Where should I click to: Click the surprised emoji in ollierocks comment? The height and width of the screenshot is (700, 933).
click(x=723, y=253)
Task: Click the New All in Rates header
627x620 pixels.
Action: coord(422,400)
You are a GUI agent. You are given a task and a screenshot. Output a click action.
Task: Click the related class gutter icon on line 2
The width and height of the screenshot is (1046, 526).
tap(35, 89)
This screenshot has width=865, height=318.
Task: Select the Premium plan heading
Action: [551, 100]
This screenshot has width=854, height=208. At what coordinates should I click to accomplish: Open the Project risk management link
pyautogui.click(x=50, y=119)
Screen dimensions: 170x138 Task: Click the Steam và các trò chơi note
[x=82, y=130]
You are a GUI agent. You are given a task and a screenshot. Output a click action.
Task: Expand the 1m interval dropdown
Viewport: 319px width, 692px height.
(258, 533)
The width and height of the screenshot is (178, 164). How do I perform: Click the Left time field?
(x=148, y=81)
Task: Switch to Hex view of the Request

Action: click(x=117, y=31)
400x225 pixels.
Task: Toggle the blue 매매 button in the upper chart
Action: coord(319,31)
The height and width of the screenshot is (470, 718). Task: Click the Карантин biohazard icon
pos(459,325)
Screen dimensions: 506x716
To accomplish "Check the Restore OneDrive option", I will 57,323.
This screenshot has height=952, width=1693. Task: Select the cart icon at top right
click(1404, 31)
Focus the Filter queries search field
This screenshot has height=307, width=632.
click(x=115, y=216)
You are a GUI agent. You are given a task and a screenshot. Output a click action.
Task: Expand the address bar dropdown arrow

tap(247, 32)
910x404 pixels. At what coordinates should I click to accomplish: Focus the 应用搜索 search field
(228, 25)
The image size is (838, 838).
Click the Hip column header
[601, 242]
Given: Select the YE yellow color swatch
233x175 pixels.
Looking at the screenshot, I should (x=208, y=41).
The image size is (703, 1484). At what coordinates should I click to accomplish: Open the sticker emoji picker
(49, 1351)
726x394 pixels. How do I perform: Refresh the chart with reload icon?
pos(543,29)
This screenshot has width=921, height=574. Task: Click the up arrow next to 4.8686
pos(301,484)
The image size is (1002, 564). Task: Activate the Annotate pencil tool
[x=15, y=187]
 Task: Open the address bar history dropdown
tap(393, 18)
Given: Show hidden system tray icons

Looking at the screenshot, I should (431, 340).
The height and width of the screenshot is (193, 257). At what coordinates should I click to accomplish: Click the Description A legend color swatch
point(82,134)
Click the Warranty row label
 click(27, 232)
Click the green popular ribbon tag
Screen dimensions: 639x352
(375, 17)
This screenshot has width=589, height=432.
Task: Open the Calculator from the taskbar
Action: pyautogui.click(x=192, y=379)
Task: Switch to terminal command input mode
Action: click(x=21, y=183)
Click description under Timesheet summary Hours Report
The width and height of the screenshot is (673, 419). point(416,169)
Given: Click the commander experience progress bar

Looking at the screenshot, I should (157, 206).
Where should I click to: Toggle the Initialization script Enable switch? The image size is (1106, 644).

→ **AIM OF THE TASK**: Using the material above, write out each entry again with nothing changed.

→ **ANSWER FOR THE TASK**:
Where should I click to: Click the surprised emoji in ollierocks comment? The height and width of the screenshot is (700, 933).
click(x=723, y=253)
Task: Click the New All in Rates header
627x620 pixels.
Action: coord(422,400)
You are a GUI agent. You are given a task and a screenshot. Output a click action.
Task: Click the related class gutter icon on line 2
The width and height of the screenshot is (1046, 526).
tap(35, 89)
This screenshot has width=865, height=318.
Task: Select the Premium plan heading
Action: [551, 100]
This screenshot has width=854, height=208. At what coordinates should I click to accomplish: Open the Project risk management link
pyautogui.click(x=50, y=119)
Screen dimensions: 170x138 Task: Click the Steam và các trò chơi note
[x=82, y=130]
You are a GUI agent. You are given a task and a screenshot. Output a click action.
Task: Expand the 1m interval dropdown
Viewport: 319px width, 692px height.
(258, 533)
The width and height of the screenshot is (178, 164). How do I perform: Click the Left time field?
(x=148, y=81)
Task: Switch to Hex view of the Request

Action: click(x=117, y=31)
400x225 pixels.
Task: Toggle the blue 매매 button in the upper chart
Action: coord(319,31)
The height and width of the screenshot is (470, 718). Task: Click the Карантин biohazard icon
pos(459,325)
Screen dimensions: 506x716
To accomplish "Check the Restore OneDrive option", I will 57,323.
This screenshot has height=952, width=1693. Task: Select the cart icon at top right
click(1404, 31)
Focus the Filter queries search field
This screenshot has height=307, width=632.
click(x=115, y=216)
You are a GUI agent. You are given a task and a screenshot. Output a click action.
Task: Expand the address bar dropdown arrow

tap(247, 32)
910x404 pixels. At what coordinates should I click to accomplish: Focus the 应用搜索 search field
(228, 25)
The image size is (838, 838).
Click the Hip column header
[601, 242]
Given: Select the YE yellow color swatch
233x175 pixels.
Looking at the screenshot, I should (x=208, y=41).
The image size is (703, 1484). At what coordinates should I click to accomplish: Open the sticker emoji picker
(49, 1351)
726x394 pixels. How do I perform: Refresh the chart with reload icon?
pos(543,29)
This screenshot has width=921, height=574. Task: Click the up arrow next to 4.8686
pos(301,484)
The image size is (1002, 564). Task: Activate the Annotate pencil tool
[x=15, y=187]
 Task: Open the address bar history dropdown
tap(393, 18)
Given: Show hidden system tray icons

Looking at the screenshot, I should (431, 340).
The height and width of the screenshot is (193, 257). At what coordinates should I click to accomplish: Click the Description A legend color swatch
point(82,134)
Click the Warranty row label
 click(27, 232)
Click the green popular ribbon tag
Screen dimensions: 639x352
(375, 17)
This screenshot has width=589, height=432.
Task: Open the Calculator from the taskbar
Action: pyautogui.click(x=192, y=379)
Task: Switch to terminal command input mode
Action: click(x=21, y=183)
Click description under Timesheet summary Hours Report
The width and height of the screenshot is (673, 419). point(416,169)
Given: Click the commander experience progress bar

Looking at the screenshot, I should (157, 206).
Where should I click to: Toggle the Initialization script Enable switch? The image size is (1106, 644).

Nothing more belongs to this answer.